Gigabyte H57M-USB3 | |
Market Segment | H55 General Use/HTPC |
CPU Interface | LGA-1156 |
CPU Support | LGA-1156 i3/i5/i7 Series of Processors |
Chipset | Intel H55 Express Chipset |
BCLK Speeds | 100-600MHz in 1MHz increments |
DDR3 Memory Speed | 800, 1067, 1333 Frequency Ratios |
QPI Frequency | All supported multipier ratios available |
Core Voltage | 0.5V ~ 1.90V in 0.00625V increments |
CPU Vdroop Compensation | AUTO, Disabled and Enabled |
CPU Clock Multiplier | Dependant on Processor, all available multipliers supported |
DRAM Voltage DDR3 | Auto, 1.30V ~ 2.60V in 0.02V increments (1.50V base) |
DRAM Timing Control | tCL, tRCD, tRP, tRAS, + 10 Additional Timings |
DRAM Command Rate | Auto, 1T, 2T and 3T |
PCH Voltage | Auto, 0.95V ~ 1.50V in .1V ~ 0.02V increments, 1.05V Base |
CPU VTT (Uncore) Voltage | 1.05V ~ 1.49V in 0.05V ~ 0.02V increments |
CPU PLL Voltage | 1.6V ~ 2.54V in 0.1V ~ 0.02V increments, 1.80V Base |
IGD VID | 0.2V~1.68V in 0.05V ~ 0.012V increments |
Memory Slots | Four 240-pin DDR3 DIMM Slots Dual-Channel Configuration Regular Unbuffered DDR3 Memory to 16GB Total |
Expansion Slots | 1 x PCIe 2.0 x16 Slot 1 x PCIe x16 Slot (running at x4) 2 x PCI slots |
Onboard SATA/RAID | 5 x SATA 3.0GB/s (Support RAID 0,1,5,10, NCQ, AHCI and Hot Plug) 1 x eSATA on Rear I/O Gigabyte SATA 2 chip: 1 x IDE, 2 x SATA 3Gb/s (RAID 0, 1 and JBOD) |
Onboard USB 2.0/3.0 | 14 USB 2.0 ports (6) I/O Panel (one SATA combo), 8 via brackets 2 x USB 3.0 Ports (NEC D720200F1) |
Onboard LAN | 1 x Realtek 8111D Gigabit LAN (PCI-E x1) |
Onboard Audio | Realtek ALC889 - 7.1 Channel HD Audio (Dolby Home Theatre support). |
Other Onboard Connectors | 1 x COM, 1 x S/PDIF In, 1 x S/PDIF Out, 1 x FP Audio, 1 x FP connector, 1 x 1394, 1 x FDD |
Power Connectors | ATX 24-pin, 8-pin EPS 12V |
I/O Panel | 1 x PS/2 Keyboard/Mouse 1 x RJ45 6 x USB 2.0/1.1 2 x USB 3.0 Ports (NEC D720200F1) 1 x 1394 1 x eSATA (Intel PCH) 1 x Optical Toslink 1 x DVI-D 1 x HDMI 1 x VGA/D-sub 6 Audio I/O jacks |
Fan Headers | 1 CPU + 1 Additional Header (Both 4 Pin) |
Fan Control | Full temp/speed fan control for CPU header via OS software No independant control for system fan header (auto controlled according to system temp) |
Package Contents | 2 x SATA cables, 3 x User Guides, 1 x Driver/software DVD, 1 x I/O Shield |
Board/BIOS Revisions Used | Board Rev: 1.0 BIOS Files Used: F2, F3a |
Form Factor | uATX (9.6 in. x 9.6 in.) |
Warranty | 3 year standard |
Before we continue, it's worth a mention that the current F4 release BIOS has an issue with our PIONEER DVD drive.
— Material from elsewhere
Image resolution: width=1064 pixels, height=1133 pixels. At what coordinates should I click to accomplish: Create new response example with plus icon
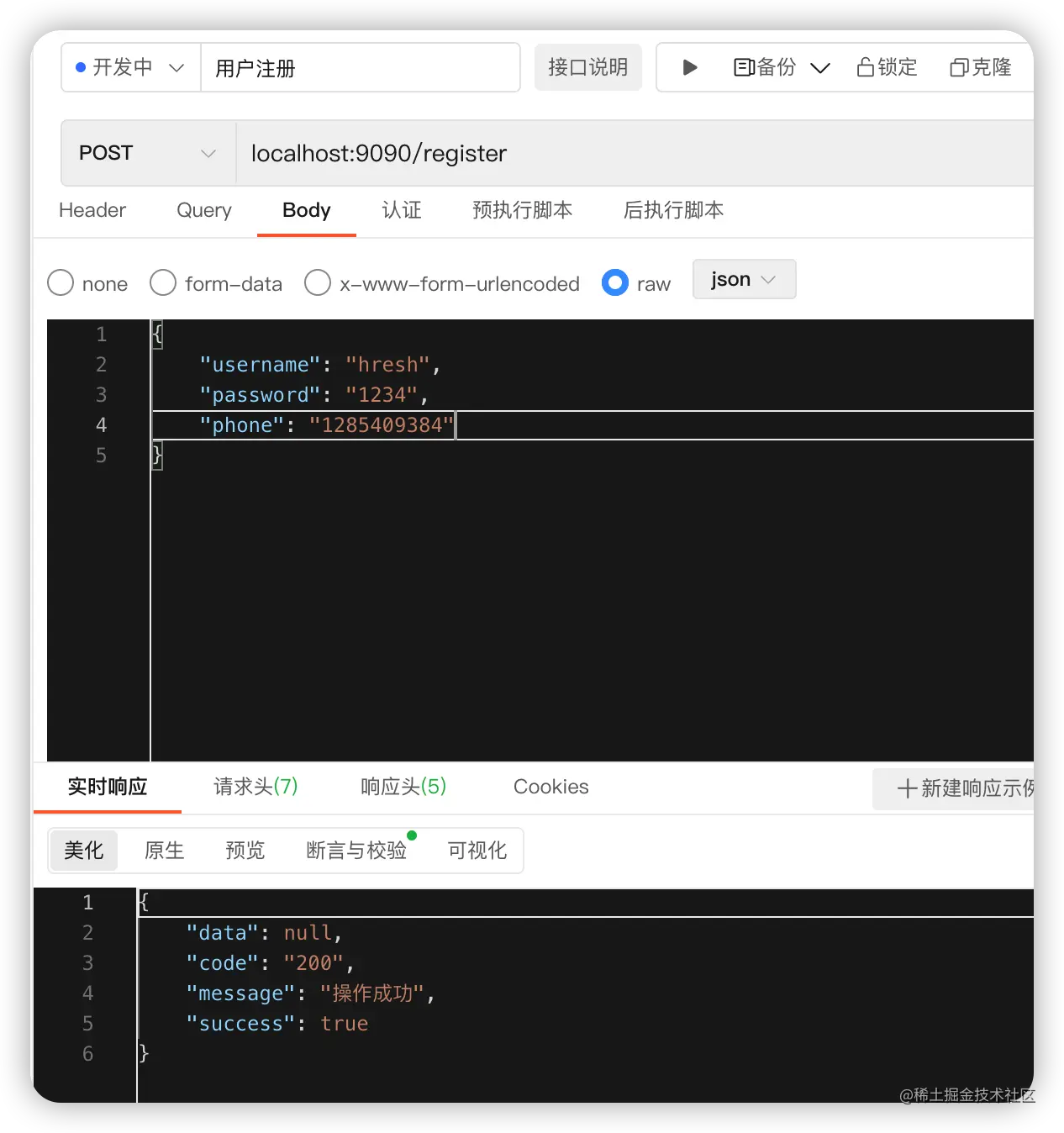point(908,788)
The board will not boot from a CD/DVD if we select AHCI mode for the SATA ports in the BIOS. This issue was also found on the H55M-USB3 motherboard but was fixed in the F4/F5 release BIOS files at our behest. It's probably a 5 minute fix for the H57 board on Gigabyte's part, but it should have been patched without request when the red flag was raised on the H55 model. In its current state, this makes installing an OS with AHCI mode active a pain. We managed to work around the problem by selecting IDE mode for our Windows 7 install and then modifying the registry after installation to enable AHCI drivers—something most users won't want to do. Gigabyte need to fix this fast.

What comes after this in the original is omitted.